## [WHAT TO DO]
Pick out every line of the material below that contains the string "pixel", treating uppercase and lowercase as different.

## [SUPPLIED RECORDS]
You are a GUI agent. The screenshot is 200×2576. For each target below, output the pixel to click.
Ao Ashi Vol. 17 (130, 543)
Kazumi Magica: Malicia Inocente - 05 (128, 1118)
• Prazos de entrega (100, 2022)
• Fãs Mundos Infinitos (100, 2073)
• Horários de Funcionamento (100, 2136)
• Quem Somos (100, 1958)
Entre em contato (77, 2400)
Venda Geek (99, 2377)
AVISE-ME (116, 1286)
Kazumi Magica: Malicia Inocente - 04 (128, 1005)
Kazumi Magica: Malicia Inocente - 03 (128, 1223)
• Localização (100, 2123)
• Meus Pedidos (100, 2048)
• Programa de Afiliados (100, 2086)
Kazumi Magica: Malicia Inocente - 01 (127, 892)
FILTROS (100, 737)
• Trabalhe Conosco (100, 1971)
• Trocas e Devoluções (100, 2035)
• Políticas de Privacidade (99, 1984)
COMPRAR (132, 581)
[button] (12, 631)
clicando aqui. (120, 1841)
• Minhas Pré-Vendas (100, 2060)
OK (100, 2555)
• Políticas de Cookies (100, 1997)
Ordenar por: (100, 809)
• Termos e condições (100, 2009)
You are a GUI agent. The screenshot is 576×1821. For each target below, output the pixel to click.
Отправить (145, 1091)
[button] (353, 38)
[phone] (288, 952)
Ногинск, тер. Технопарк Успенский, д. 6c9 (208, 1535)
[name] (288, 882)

## [RESULT]
You are a GUI agent. The screenshot is 200×2576. For each target below, output the pixel to click.
You are a GUI agent. The screenshot is 576×1821. For each target below, output the pixel to click.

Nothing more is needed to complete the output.